-- TASK INPUT follows --

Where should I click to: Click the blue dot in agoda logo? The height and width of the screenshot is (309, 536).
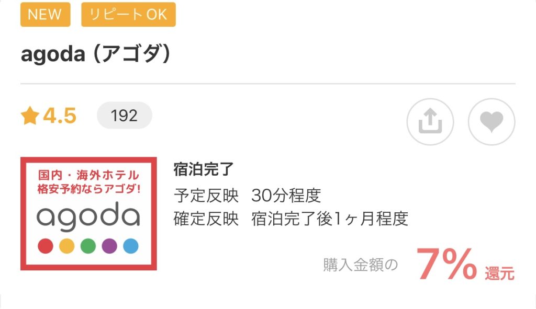point(130,246)
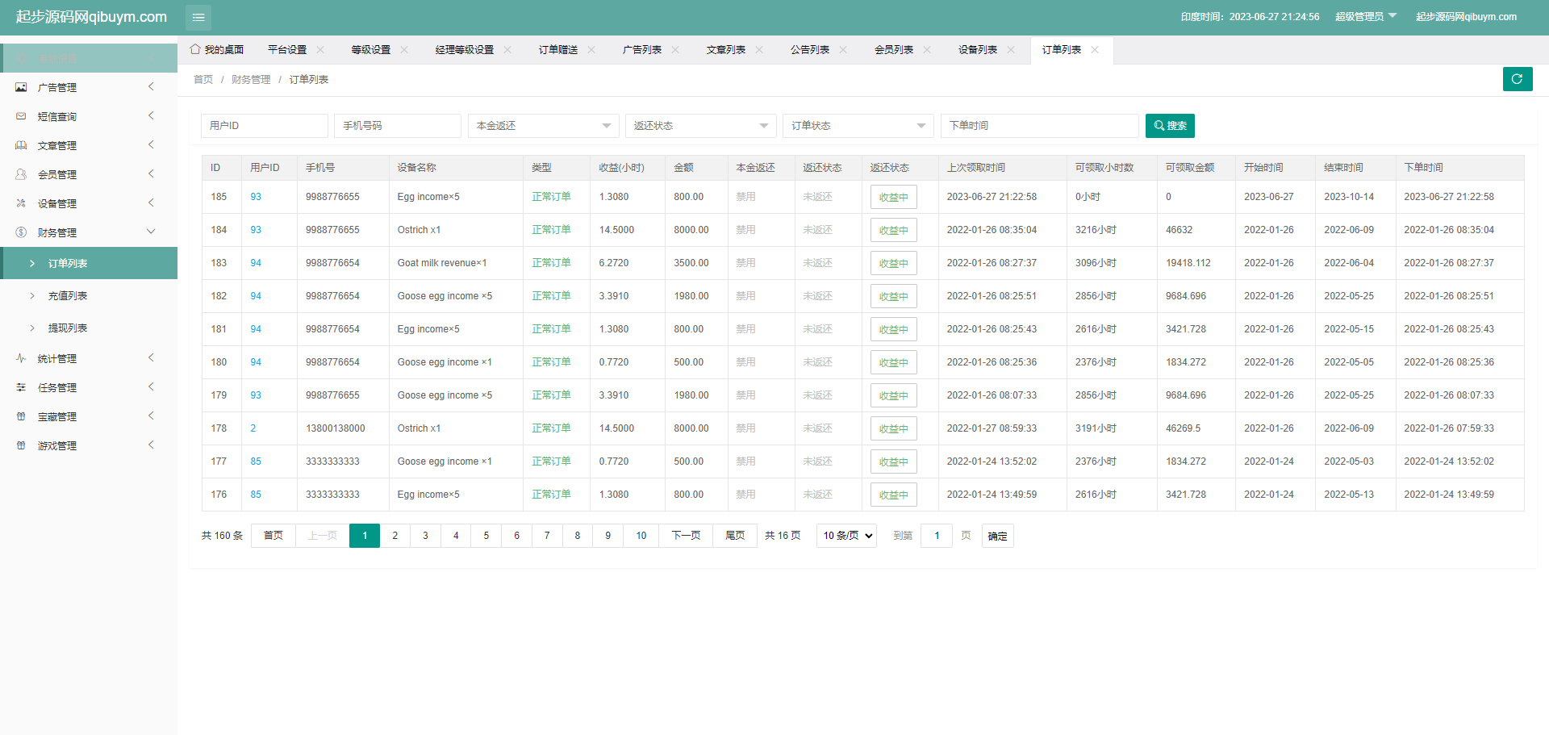Image resolution: width=1549 pixels, height=735 pixels.
Task: Click the 搜索 search button
Action: pyautogui.click(x=1170, y=126)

-- TASK INPUT concluded --

#### WHAT YOU SHOULD DO:
Write out all the entries word for word, but skip any images.

#### RESPONSE TO THIS TASK:
Where should I click to: Click the blue dot in agoda logo? The height and width of the screenshot is (309, 536).
point(130,246)
Image resolution: width=1549 pixels, height=735 pixels.
Task: Click the 搜索 search button
Action: pyautogui.click(x=1170, y=126)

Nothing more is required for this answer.